4. Honor What Kind of Eater You Are

It seems everyone has an opinion on the best way to eat. Some claim it is three times a day while others swear by grazing five to six times a day. There is no “one size fits all approach” in identifying what kind of eater you are. Find out and allow yourself flexibility as we all vary in our eating patterns from day to day and can still follow our own level of consistency. Some people are “early eaters” and need more of their calories earlier in the day. They may find they eat every three to four hours and then are satisfied with a light evening meal. Others do fine with three balanced meals. Snacking is not for everyone and we often go overboard on immediately eating when we feel even the slightest bit hungry. Have you ever noticed how good a meal tastes when we are hungry for it? Certainly healthy snacking has its place.
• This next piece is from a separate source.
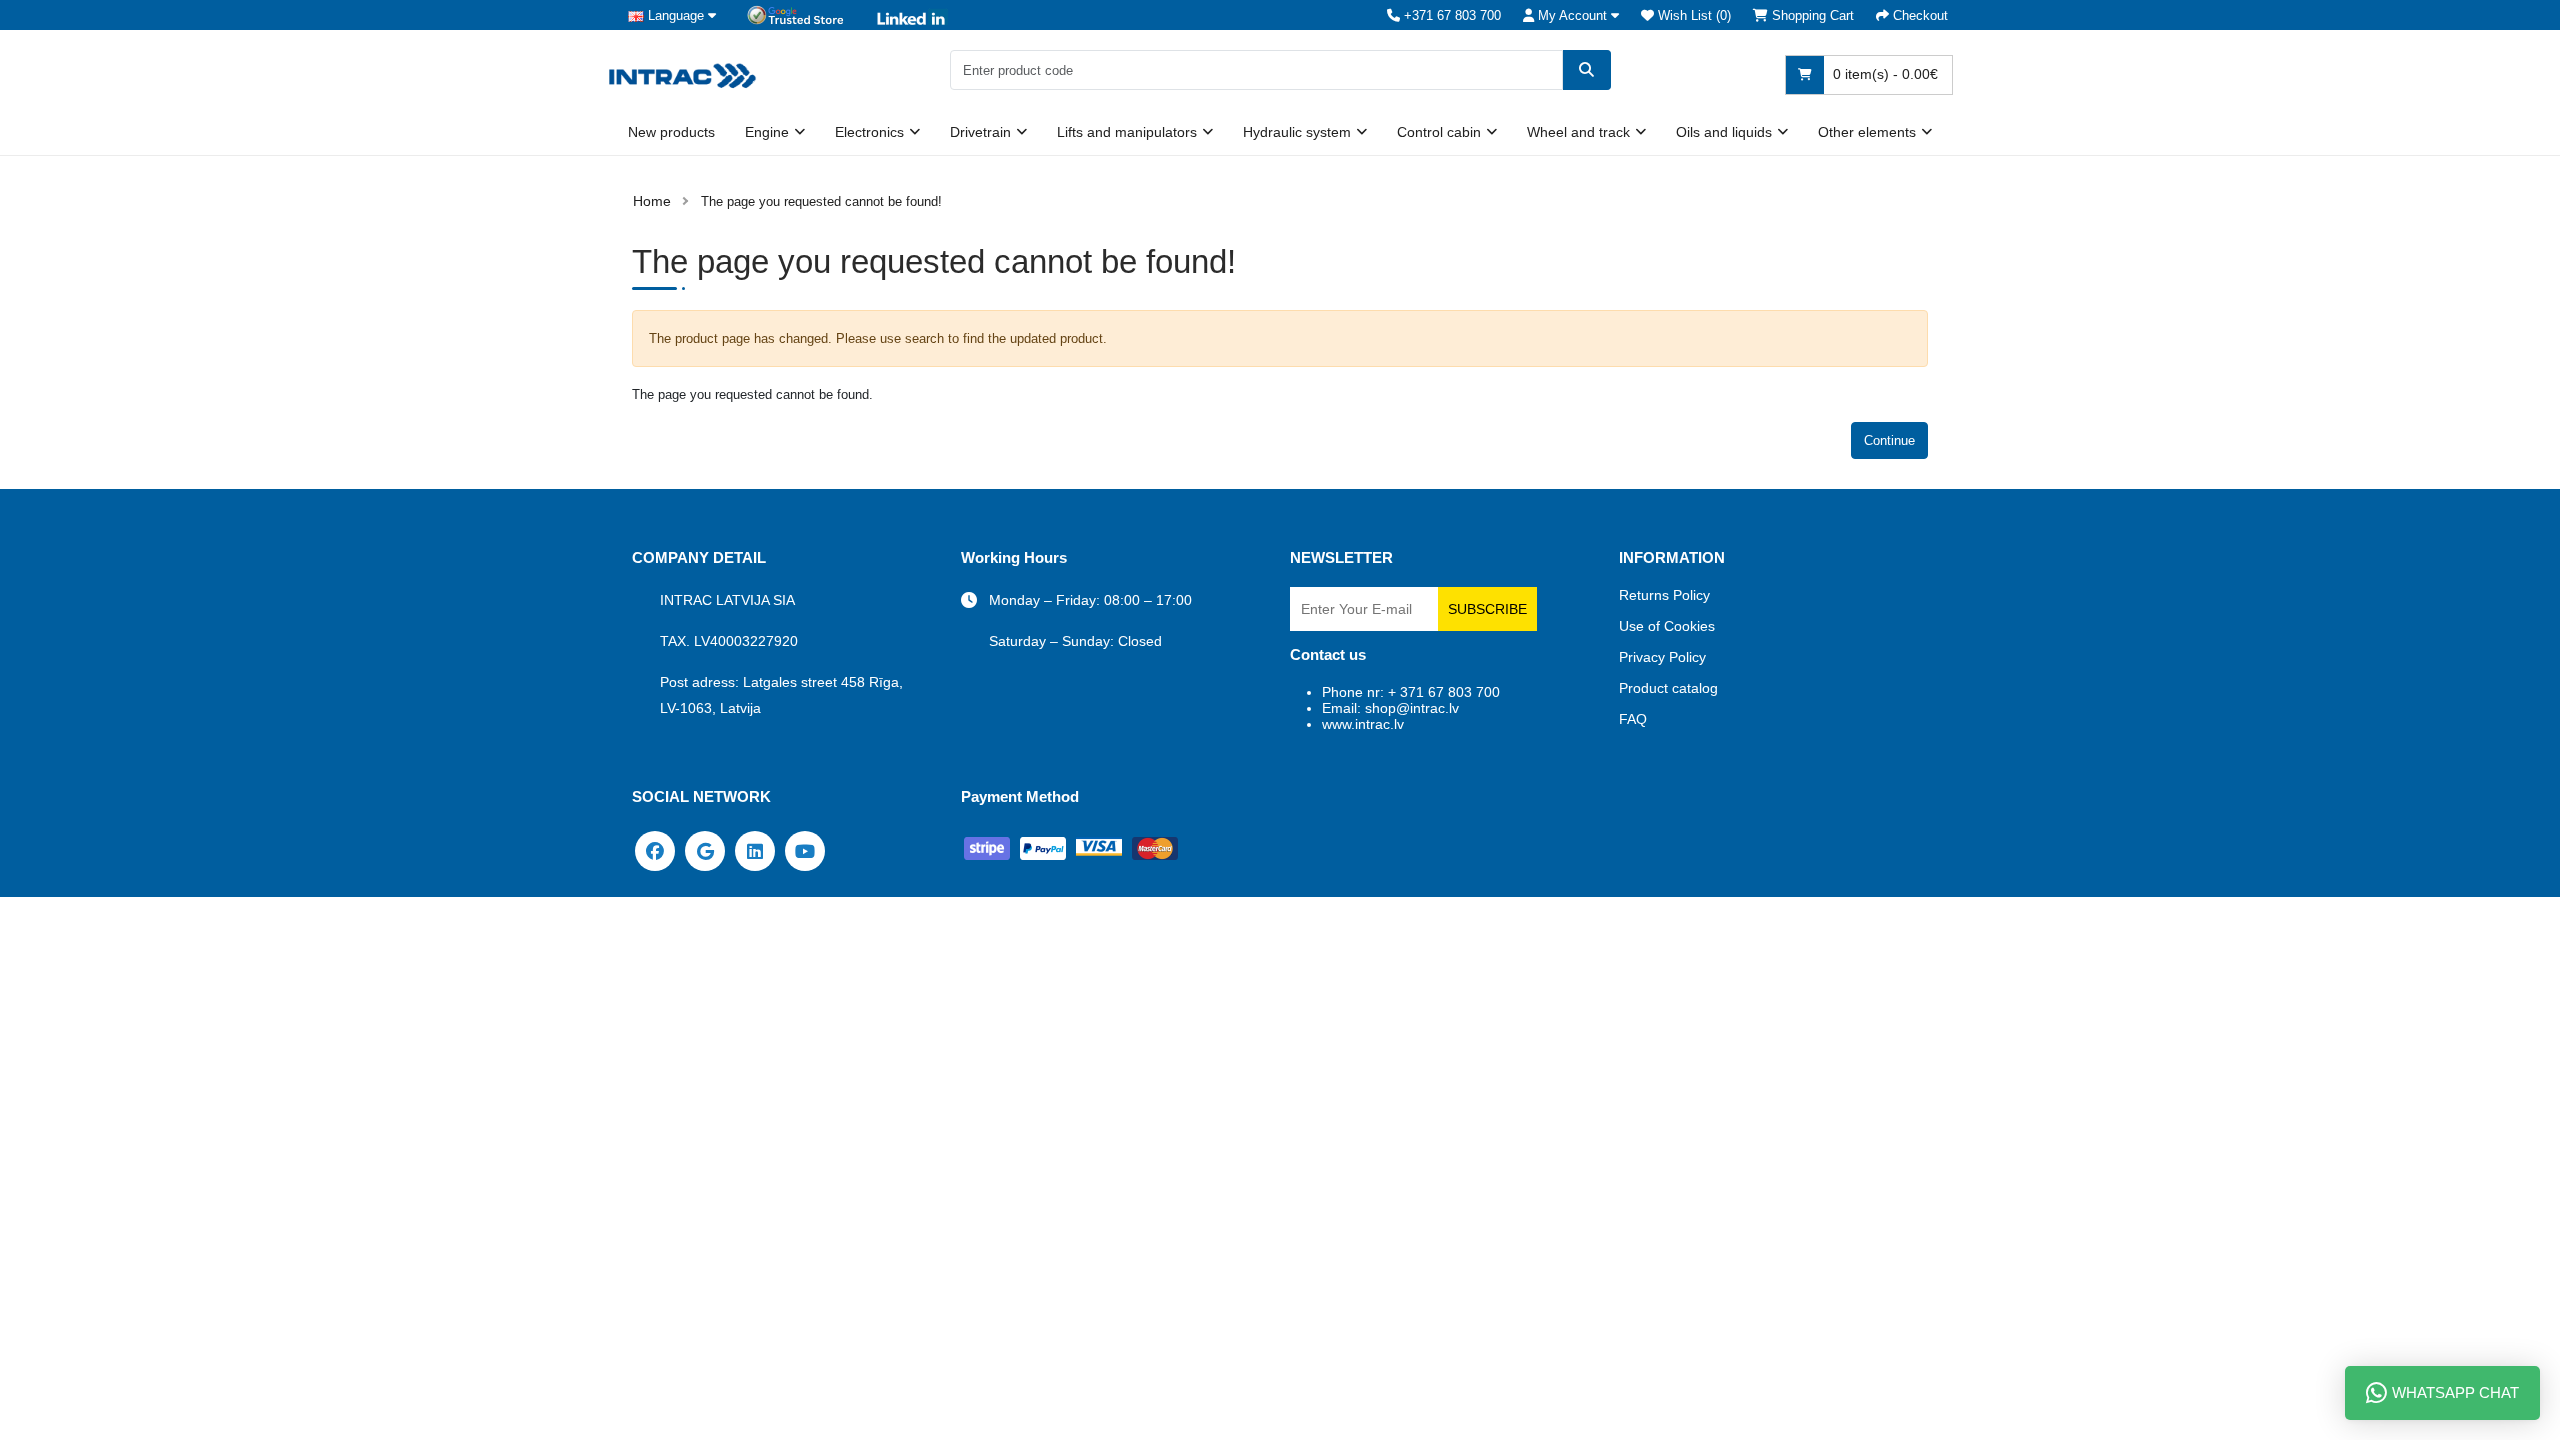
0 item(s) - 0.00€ (1883, 74)
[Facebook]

If you find that you overeat at certain meals, adding an in-between meal snack that is a good source of protein and fiber would be a good fit. Discover what style of eating provides the framework for the heathiest you.

 

5. Drink More Water

Even mild dehydration can present as hunger when you actually just need fluids. This miscommunication occurs in the hypothalamus, the part of the brain that regulates both appetite and thirst. When dehydration sets in, messages become mixed, leading you to reach for food when you really need a glass of water. If you are not a regular water drinker work on developing new practices. Cue yourself by keeping water in areas that you frequent. If you do not particularly enjoy the taste of water, challenge yourself to get used to the taste of plain water.  Add lemon slices or cucumber for subtle flavors. We have become accustomed to having everything sweetened which can negatively impact our weight, heart, dental and overall health.  You can “retrain your brain” for healthier tastes and habits.

 

6. Get Enough Sleep

When you have not had enough sleep it is more difficult for your body to produce leptin, the hormone that allows you to feel satiated. Inadequate sleep will also disrupt the production of the hormone ghrelin. Ghrelin is “the hunger hormone” and when it is out of balance we feel hungrier. Inadequate sleep will also increase our stress hormones, cortisol and epinephrine.   When stress levels are up, the brain will tell the body to get more energy from food to help fight the stress. Try and get seven to eight hours of sleep per night. Identify barriers to a good night’s sleep such as being on the computer, texting, or an uncomfortable bed. Implement more relaxing habits before bedtime such as taking a bath or reading.